-- start --
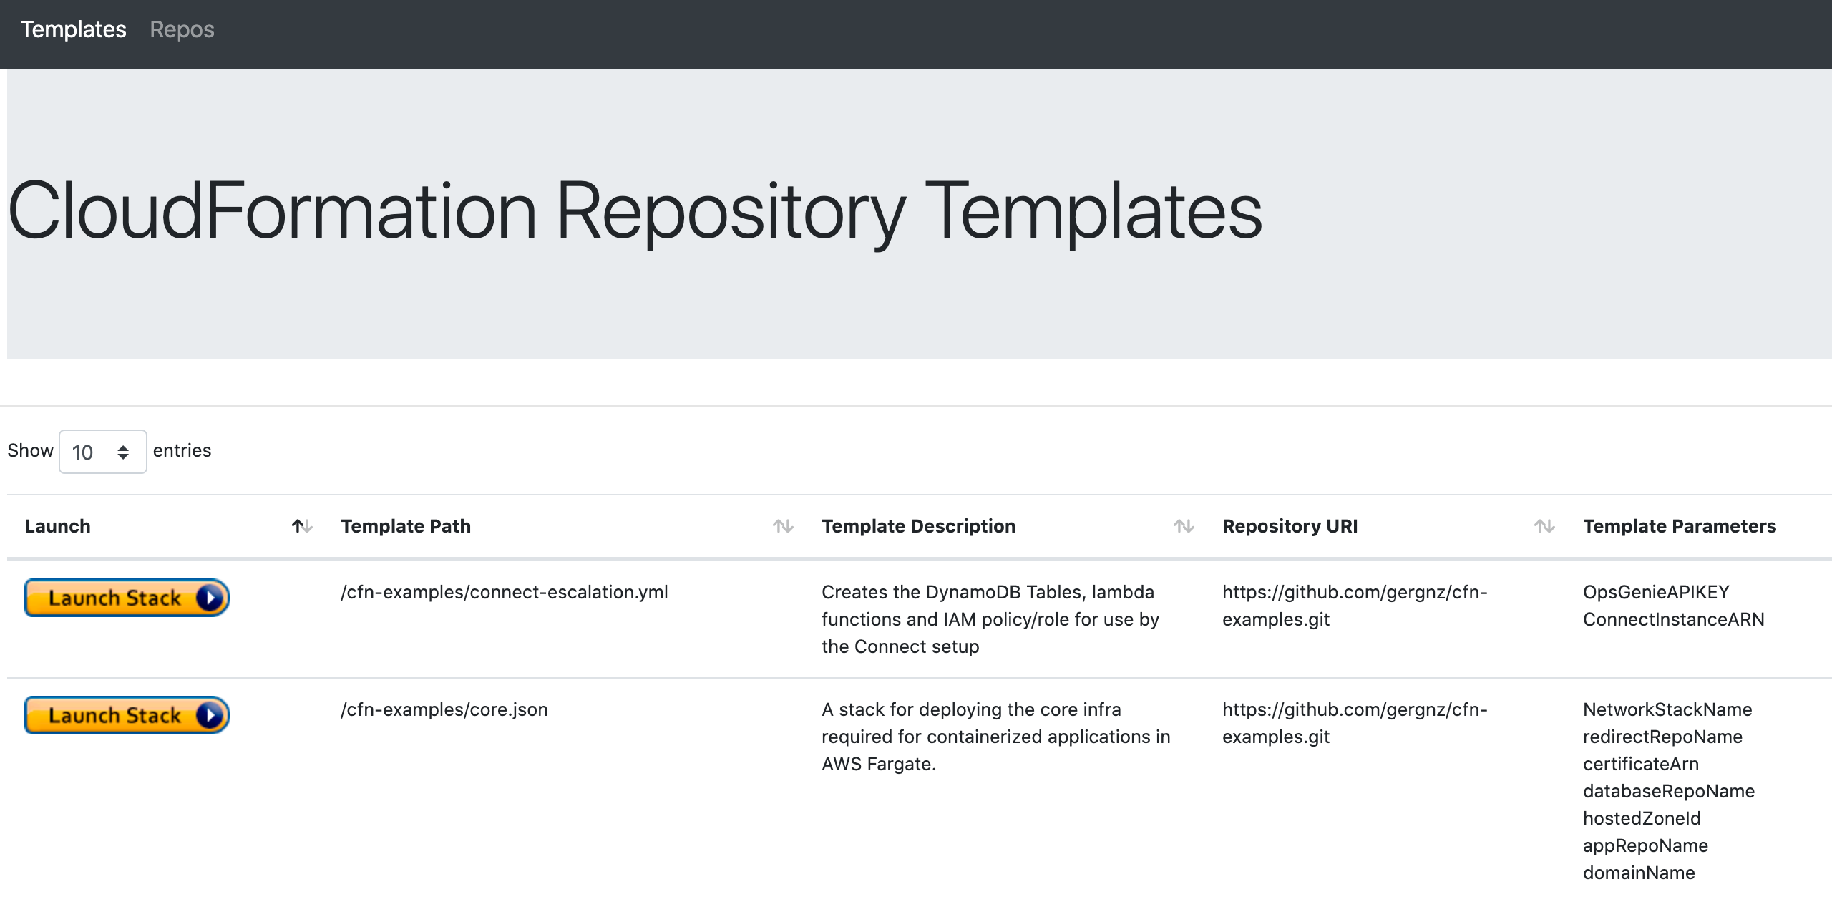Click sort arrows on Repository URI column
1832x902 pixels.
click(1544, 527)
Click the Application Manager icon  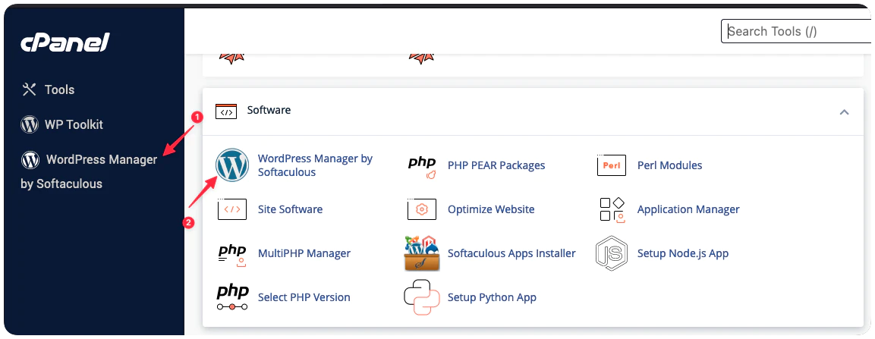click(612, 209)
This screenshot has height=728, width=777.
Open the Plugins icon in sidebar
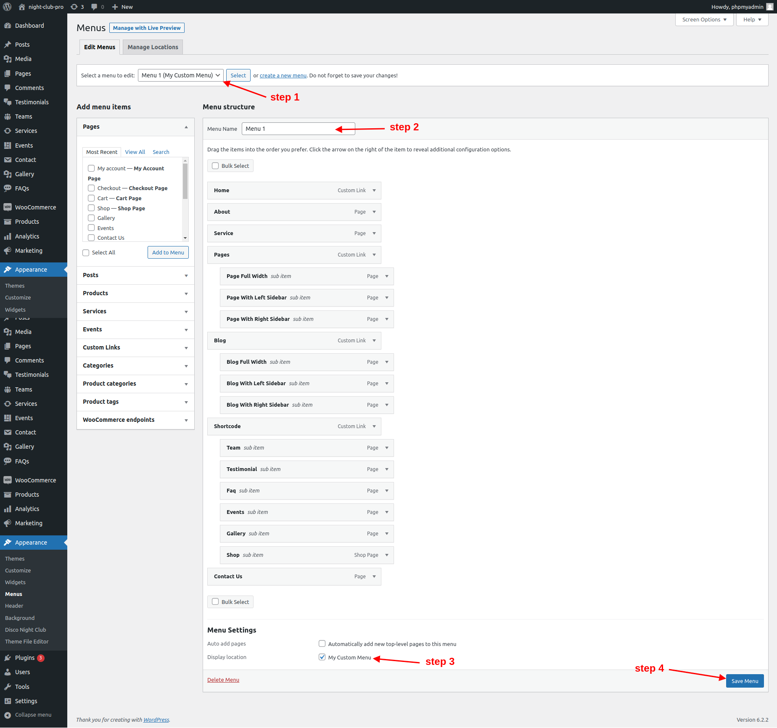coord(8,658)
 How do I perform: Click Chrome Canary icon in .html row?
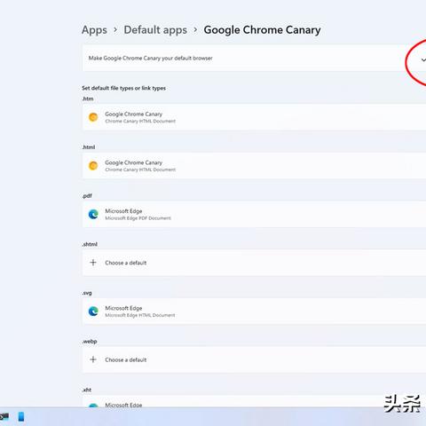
-- end --
WRITTEN REQUEST: Print the records above, from the line containing "This screenshot has height=728, width=777." up to and including the final line of the records, reproducing each line verbatim and leaving the pictures out.

RESPONSE TO THE EXERCISE:
This screenshot has height=728, width=777.
Open the Plugins icon in sidebar
coord(8,658)
 How do I perform: Click Chrome Canary icon in .html row?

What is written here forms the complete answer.